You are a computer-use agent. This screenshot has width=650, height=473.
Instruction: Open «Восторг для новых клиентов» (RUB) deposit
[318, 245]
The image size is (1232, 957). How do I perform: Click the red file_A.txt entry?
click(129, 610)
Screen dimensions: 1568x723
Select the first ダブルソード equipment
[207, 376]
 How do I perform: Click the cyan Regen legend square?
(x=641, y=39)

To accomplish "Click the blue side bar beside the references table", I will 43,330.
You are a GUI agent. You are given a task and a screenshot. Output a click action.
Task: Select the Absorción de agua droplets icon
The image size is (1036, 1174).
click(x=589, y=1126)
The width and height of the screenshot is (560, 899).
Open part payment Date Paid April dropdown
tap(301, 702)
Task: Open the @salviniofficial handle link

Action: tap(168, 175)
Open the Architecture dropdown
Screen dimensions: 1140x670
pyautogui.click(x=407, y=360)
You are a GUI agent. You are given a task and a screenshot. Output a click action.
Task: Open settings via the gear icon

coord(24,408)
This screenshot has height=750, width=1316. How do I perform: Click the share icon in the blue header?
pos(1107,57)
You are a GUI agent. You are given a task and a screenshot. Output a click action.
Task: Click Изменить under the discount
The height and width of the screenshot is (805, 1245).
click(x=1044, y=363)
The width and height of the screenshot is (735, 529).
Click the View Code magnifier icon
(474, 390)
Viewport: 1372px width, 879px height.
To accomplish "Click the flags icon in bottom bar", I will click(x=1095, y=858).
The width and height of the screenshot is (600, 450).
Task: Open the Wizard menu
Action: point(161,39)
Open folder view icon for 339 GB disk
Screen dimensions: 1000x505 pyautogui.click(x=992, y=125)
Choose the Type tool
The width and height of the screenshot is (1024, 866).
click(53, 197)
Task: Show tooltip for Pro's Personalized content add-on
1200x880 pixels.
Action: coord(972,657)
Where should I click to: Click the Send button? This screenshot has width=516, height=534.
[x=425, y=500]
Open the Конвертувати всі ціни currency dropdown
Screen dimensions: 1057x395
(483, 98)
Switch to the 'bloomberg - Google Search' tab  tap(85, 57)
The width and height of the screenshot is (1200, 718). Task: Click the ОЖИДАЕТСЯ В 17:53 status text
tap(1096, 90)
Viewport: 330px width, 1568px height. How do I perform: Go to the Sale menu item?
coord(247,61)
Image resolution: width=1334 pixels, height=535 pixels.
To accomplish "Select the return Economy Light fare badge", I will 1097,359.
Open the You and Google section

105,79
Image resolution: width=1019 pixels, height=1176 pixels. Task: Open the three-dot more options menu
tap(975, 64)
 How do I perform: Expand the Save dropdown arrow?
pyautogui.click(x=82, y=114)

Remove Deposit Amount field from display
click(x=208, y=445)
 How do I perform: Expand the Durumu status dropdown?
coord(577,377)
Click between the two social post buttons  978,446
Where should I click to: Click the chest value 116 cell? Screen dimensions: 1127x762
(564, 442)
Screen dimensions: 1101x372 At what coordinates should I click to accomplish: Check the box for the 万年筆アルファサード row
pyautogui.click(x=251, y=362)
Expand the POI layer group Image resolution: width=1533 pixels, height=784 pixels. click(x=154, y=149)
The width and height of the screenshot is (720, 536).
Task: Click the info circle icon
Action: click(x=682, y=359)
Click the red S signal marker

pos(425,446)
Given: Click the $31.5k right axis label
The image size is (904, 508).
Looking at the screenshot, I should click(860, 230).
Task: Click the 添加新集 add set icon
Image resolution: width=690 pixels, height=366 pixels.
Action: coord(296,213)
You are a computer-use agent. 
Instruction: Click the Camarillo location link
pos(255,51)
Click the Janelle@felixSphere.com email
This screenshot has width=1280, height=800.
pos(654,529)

****************************************

Your instructions -
Retype all of the entries shown above, exactly.

Exercise response -
You are a computer-use agent. This screenshot has width=650, height=473.
Instruction: Open «Восторг для новых клиентов» (RUB) deposit
[318, 245]
The image size is (1232, 957). How do I perform: Click the red file_A.txt entry?
click(129, 610)
Screen dimensions: 1568x723
Select the first ダブルソード equipment
[207, 376]
 How do I perform: Click the cyan Regen legend square?
(x=641, y=39)

To accomplish "Click the blue side bar beside the references table", I will 43,330.
You are a GUI agent. You are given a task and a screenshot. Output a click action.
Task: Select the Absorción de agua droplets icon
The image size is (1036, 1174).
click(x=589, y=1126)
The width and height of the screenshot is (560, 899).
Open part payment Date Paid April dropdown
tap(301, 702)
Task: Open the @salviniofficial handle link

Action: tap(168, 175)
Open the Architecture dropdown
Screen dimensions: 1140x670
pyautogui.click(x=407, y=360)
You are a GUI agent. You are given a task and a screenshot. Output a click action.
Task: Open settings via the gear icon

coord(24,408)
This screenshot has height=750, width=1316. How do I perform: Click the share icon in the blue header?
pos(1107,57)
You are a GUI agent. You are given a task and a screenshot. Output a click action.
Task: Click Изменить under the discount
The height and width of the screenshot is (805, 1245).
click(x=1044, y=363)
The width and height of the screenshot is (735, 529).
Click the View Code magnifier icon
(474, 390)
Viewport: 1372px width, 879px height.
To accomplish "Click the flags icon in bottom bar", I will click(x=1095, y=858).
The width and height of the screenshot is (600, 450).
Task: Open the Wizard menu
Action: point(161,39)
Open folder view icon for 339 GB disk
Screen dimensions: 1000x505 pyautogui.click(x=992, y=125)
Choose the Type tool
The width and height of the screenshot is (1024, 866).
click(53, 197)
Task: Show tooltip for Pro's Personalized content add-on
1200x880 pixels.
Action: coord(972,657)
Where should I click to: Click the Send button? This screenshot has width=516, height=534.
[x=425, y=500]
Open the Конвертувати всі ціни currency dropdown
Screen dimensions: 1057x395
(483, 98)
Switch to the 'bloomberg - Google Search' tab  tap(85, 57)
The width and height of the screenshot is (1200, 718). Task: Click the ОЖИДАЕТСЯ В 17:53 status text
tap(1096, 90)
Viewport: 330px width, 1568px height. How do I perform: Go to the Sale menu item?
coord(247,61)
Image resolution: width=1334 pixels, height=535 pixels.
To accomplish "Select the return Economy Light fare badge", I will 1097,359.
Open the You and Google section

105,79
Image resolution: width=1019 pixels, height=1176 pixels. Task: Open the three-dot more options menu
tap(975, 64)
 How do I perform: Expand the Save dropdown arrow?
pyautogui.click(x=82, y=114)

Remove Deposit Amount field from display
click(x=208, y=445)
 How do I perform: Expand the Durumu status dropdown?
coord(577,377)
Click between the two social post buttons  978,446
Where should I click to: Click the chest value 116 cell? Screen dimensions: 1127x762
(564, 442)
Screen dimensions: 1101x372 At what coordinates should I click to accomplish: Check the box for the 万年筆アルファサード row
pyautogui.click(x=251, y=362)
Expand the POI layer group Image resolution: width=1533 pixels, height=784 pixels. click(x=154, y=149)
The width and height of the screenshot is (720, 536).
Task: Click the info circle icon
Action: click(x=682, y=359)
Click the red S signal marker

pos(425,446)
Given: Click the $31.5k right axis label
The image size is (904, 508).
Looking at the screenshot, I should click(860, 230).
Task: Click the 添加新集 add set icon
Image resolution: width=690 pixels, height=366 pixels.
Action: coord(296,213)
You are a computer-use agent. 
Instruction: Click the Camarillo location link
pos(255,51)
Click the Janelle@felixSphere.com email
This screenshot has width=1280, height=800.
pos(654,529)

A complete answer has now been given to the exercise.